UDRP disputes should be filed at one of the ICANN-accredited UDRP providers. The provider appoints one or more IP professionals who then form a panel that assesses the facts and circumstances stated in the complaint. The intended result is a decision that orders the transfer or cancellation of the domain name. The overall preference of complainants is to get the domain name transferred to them.
Three cumulative requirements form the core of the complaint in UDRP proceedings:
The first element requires a trademark ‘in which the complainant has rights’. Basically, this means that any party who has acquired trademark rights satisfies the threshold requirement of having ‘rights’. Both small scope trademarks and broad scope trademarks provide rights to the complainant.
Panels generally assess that – for the determination of this first element – the goods for which the trademark is registered, the filing date and date of first claimed use is not relevant. Though panels agree that the geographical scope of protection is irrelevant such factors may bear on the panel’s determination under the second and third element of the UDRP. These factors may thus have an impact on the assessment of the legitimate interest- and bad faith arguments.
Trademarks that are valid in a relatively small geographical area usually are less well known than trademarks with a broader scope. Given that the internet has a global nature, it is conceivable that different scopes lead to different UDRP decisions.

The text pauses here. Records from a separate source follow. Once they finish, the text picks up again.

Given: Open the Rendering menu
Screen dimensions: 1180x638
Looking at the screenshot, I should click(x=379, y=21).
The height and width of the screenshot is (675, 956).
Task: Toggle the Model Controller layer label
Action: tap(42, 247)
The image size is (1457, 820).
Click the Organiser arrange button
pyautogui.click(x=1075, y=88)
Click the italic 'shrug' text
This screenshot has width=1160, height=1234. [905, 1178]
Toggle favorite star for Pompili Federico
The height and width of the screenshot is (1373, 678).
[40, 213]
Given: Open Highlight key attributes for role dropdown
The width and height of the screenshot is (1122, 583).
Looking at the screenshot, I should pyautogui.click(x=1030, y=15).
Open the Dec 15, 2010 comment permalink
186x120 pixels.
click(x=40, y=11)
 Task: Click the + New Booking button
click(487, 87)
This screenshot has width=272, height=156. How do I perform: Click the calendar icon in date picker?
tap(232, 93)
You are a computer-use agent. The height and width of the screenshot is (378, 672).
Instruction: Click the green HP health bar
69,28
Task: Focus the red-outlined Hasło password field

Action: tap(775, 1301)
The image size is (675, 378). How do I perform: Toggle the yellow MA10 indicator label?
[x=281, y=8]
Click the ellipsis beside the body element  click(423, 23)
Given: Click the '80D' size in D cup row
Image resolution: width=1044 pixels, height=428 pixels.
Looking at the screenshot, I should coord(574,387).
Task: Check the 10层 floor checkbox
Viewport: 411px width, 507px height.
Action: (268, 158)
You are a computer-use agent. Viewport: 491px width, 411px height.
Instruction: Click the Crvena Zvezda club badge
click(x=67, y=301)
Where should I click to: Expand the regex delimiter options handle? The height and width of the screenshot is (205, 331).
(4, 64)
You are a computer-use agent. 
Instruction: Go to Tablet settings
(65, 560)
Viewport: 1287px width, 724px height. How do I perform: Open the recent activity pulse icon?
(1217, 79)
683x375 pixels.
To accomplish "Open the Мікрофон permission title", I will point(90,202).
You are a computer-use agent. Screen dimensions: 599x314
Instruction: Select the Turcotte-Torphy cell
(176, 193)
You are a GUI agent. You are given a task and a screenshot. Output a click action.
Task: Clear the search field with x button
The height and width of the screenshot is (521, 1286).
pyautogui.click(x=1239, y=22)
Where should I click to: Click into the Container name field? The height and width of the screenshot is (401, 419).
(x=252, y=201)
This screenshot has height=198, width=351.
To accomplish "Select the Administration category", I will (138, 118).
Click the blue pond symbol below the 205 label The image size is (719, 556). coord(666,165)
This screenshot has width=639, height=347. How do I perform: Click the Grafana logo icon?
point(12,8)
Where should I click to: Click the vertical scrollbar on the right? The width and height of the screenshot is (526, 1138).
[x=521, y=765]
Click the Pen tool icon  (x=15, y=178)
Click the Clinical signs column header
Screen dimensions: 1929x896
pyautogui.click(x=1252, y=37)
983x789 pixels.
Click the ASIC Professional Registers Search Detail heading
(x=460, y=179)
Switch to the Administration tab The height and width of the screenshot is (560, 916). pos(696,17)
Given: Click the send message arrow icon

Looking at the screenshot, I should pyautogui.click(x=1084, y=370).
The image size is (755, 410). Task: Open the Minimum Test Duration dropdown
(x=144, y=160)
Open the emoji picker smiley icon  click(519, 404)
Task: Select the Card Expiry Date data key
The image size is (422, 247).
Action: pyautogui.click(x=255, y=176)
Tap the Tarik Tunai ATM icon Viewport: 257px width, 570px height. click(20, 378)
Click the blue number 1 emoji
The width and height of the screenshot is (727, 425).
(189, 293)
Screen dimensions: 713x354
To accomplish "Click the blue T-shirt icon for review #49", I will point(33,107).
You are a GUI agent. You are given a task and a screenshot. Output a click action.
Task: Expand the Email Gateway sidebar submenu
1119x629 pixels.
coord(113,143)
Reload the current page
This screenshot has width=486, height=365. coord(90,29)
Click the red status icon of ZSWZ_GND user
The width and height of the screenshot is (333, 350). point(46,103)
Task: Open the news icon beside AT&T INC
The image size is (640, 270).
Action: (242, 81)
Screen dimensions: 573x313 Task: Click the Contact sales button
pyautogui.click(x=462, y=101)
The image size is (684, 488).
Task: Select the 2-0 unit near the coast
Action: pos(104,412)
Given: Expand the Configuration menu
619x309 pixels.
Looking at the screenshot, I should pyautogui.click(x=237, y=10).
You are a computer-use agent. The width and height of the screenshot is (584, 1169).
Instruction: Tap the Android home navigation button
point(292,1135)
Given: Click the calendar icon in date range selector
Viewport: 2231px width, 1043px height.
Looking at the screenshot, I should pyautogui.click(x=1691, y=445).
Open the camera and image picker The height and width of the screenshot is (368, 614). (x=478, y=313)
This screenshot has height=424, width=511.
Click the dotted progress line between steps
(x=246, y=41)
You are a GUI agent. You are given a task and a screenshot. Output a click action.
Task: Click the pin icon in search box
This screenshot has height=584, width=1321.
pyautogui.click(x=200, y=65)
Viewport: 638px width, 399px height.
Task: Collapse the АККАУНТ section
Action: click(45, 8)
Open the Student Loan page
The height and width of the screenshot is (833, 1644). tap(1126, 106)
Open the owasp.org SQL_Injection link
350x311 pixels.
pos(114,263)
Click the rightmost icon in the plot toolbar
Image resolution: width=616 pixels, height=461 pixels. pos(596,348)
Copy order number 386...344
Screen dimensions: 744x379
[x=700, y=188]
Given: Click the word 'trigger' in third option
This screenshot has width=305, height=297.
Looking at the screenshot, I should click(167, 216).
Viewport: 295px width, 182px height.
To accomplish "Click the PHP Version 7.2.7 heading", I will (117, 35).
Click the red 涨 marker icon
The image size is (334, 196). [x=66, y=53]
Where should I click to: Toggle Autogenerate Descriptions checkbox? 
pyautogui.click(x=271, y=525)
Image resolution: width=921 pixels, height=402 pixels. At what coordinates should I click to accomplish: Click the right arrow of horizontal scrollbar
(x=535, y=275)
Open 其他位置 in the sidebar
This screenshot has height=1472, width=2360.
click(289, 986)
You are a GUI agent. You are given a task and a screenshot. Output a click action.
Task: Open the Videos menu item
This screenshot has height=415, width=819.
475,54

In order to prove he has a ‘legitimate interest’, the respondent can demonstrate that he is ‘commonly known’ by the name he uses in his domain name. This is a generally accepted argument. The respondent has to prove that he has been known by the name apart from the domain name (and hence with the trademark). It is possible that in such cases, the geographical scope of the trademark is relevant. After all, nicknames will be probably derived quicker from well-known trademarks such as Red Bull than from trademarks which have a smaller geographical scope and which are less well known. Of course, this should always be assessed on a case by case basis, because factors such as the distinctiveness of the trademark will play an important role as well.
How may the geographical scope have an impact on the bad faith element? In WIPO case D2016-1425, the panel assessed that the respondent would never have chosen the domain name (which beared the name of a French trademark and with a .com extension) for a website in the Japanese language in good faith without having been aware of the existence of the trademark, which was registered in France only. The trademark carried no meaning in either English or Japanese. The panel concludes that this awareness contributes to the determination of bad faith.
If the Respondent had filed a response in the abovementioned case D2016-1425, he could have argued that just because of the small scope of the trademark, the trademark was not known to Japanese internet users (the main visitors of the website) and that the choice of the domain name was just a coincidence. Even a ccTLD (in this case it was all about a .com domain) could probably have helped him. However, since the trademark, in this case, was quite distinctive, in the French language and not matching with the Japanese website, the panel probably wouldn’t have accepted these arguments.
The UDRP proceedings can be of great assistance for trademark rights owners dealing with cybersquatting. A positive decision will – in most cases – result in transfer to the rights owner. However, it’s worth noting that the geographical scope of a trademark can be a point of focus for a respondent in a UDRP procedure. Although this scope is not relevant for determination under the first element, it can have an impact on the assessment of the two other elements.
Respondent may use it in order to strengthen his argument that he has a legitimate interest because he is commonly known under the name. If the trademark has a small geographical scope, he can argue that it is unlikely that he derived the name from this trademark. Besides this, the bad faith suspicions can be tempered in case the domain name matches the content of the website and bears a not-so distinctive trademark with a small geographical scope. In any event, it is important to draft a well documented UDRP complaint, since facts and circumstances differ on a case by case basis.